— WHAT TO PRODUCE —
Revise the listing below by changing "persistent disk" to "standard disk" and leaving every other line as it is.

— PROVIDED DATA —

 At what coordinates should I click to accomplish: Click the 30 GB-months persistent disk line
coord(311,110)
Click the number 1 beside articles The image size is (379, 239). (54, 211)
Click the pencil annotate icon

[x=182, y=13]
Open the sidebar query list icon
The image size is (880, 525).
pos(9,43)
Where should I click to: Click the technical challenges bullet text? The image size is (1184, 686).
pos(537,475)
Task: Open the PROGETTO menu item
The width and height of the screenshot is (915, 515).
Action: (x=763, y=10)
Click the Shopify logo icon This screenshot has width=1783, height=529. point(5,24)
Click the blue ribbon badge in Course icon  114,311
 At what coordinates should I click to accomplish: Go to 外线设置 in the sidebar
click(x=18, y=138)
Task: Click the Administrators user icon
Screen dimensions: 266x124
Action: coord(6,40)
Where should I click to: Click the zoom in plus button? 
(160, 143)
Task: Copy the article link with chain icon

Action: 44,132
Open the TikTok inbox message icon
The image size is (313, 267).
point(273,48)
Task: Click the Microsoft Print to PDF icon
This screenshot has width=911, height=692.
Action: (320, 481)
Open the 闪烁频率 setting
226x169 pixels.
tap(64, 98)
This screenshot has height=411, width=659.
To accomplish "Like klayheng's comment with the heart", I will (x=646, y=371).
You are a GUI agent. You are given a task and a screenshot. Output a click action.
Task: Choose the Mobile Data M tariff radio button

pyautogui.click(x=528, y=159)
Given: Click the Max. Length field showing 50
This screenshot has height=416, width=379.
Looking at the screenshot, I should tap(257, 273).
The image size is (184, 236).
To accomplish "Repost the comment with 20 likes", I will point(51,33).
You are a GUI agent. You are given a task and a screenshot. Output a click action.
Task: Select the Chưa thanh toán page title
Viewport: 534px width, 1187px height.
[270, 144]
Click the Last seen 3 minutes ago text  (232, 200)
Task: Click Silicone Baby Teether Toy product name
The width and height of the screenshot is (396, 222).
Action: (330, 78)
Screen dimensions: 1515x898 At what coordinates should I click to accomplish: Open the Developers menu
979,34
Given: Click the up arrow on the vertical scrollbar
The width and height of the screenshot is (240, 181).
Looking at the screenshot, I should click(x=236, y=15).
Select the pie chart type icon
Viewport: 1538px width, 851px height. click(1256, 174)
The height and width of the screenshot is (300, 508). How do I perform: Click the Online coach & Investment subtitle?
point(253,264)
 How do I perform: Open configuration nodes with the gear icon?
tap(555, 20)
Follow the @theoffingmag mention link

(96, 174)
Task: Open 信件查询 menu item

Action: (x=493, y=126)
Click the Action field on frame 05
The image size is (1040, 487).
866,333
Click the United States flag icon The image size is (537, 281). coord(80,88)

— TASK RESULT —
 At what coordinates should I click to accomplish: Click the 30 GB-months standard disk line
coord(311,110)
Click the number 1 beside articles The image size is (379, 239). (54, 211)
Click the pencil annotate icon

[x=182, y=13]
Open the sidebar query list icon
The image size is (880, 525).
pos(9,43)
Where should I click to: Click the technical challenges bullet text? The image size is (1184, 686).
pos(537,475)
Task: Open the PROGETTO menu item
The width and height of the screenshot is (915, 515).
Action: (x=763, y=10)
Click the Shopify logo icon This screenshot has width=1783, height=529. point(5,24)
Click the blue ribbon badge in Course icon  114,311
 At what coordinates should I click to accomplish: Go to 外线设置 in the sidebar
click(x=18, y=138)
Task: Click the Administrators user icon
Screen dimensions: 266x124
Action: coord(6,40)
Where should I click to: Click the zoom in plus button? 
(160, 143)
Task: Copy the article link with chain icon

Action: 44,132
Open the TikTok inbox message icon
The image size is (313, 267).
point(273,48)
Task: Click the Microsoft Print to PDF icon
This screenshot has width=911, height=692.
Action: (320, 481)
Open the 闪烁频率 setting
226x169 pixels.
tap(64, 98)
This screenshot has height=411, width=659.
To accomplish "Like klayheng's comment with the heart", I will (x=646, y=371).
You are a GUI agent. You are given a task and a screenshot. Output a click action.
Task: Choose the Mobile Data M tariff radio button

pyautogui.click(x=528, y=159)
Given: Click the Max. Length field showing 50
This screenshot has height=416, width=379.
Looking at the screenshot, I should tap(257, 273).
The image size is (184, 236).
To accomplish "Repost the comment with 20 likes", I will point(51,33).
You are a GUI agent. You are given a task and a screenshot. Output a click action.
Task: Select the Chưa thanh toán page title
Viewport: 534px width, 1187px height.
[270, 144]
Click the Last seen 3 minutes ago text  (232, 200)
Task: Click Silicone Baby Teether Toy product name
The width and height of the screenshot is (396, 222).
Action: (330, 78)
Screen dimensions: 1515x898 At what coordinates should I click to accomplish: Open the Developers menu
979,34
Given: Click the up arrow on the vertical scrollbar
The width and height of the screenshot is (240, 181).
Looking at the screenshot, I should click(x=236, y=15).
Select the pie chart type icon
Viewport: 1538px width, 851px height. click(1256, 174)
The height and width of the screenshot is (300, 508). How do I perform: Click the Online coach & Investment subtitle?
point(253,264)
 How do I perform: Open configuration nodes with the gear icon?
tap(555, 20)
Follow the @theoffingmag mention link

(96, 174)
Task: Open 信件查询 menu item

Action: (x=493, y=126)
Click the Action field on frame 05
The image size is (1040, 487).
866,333
Click the United States flag icon The image size is (537, 281). coord(80,88)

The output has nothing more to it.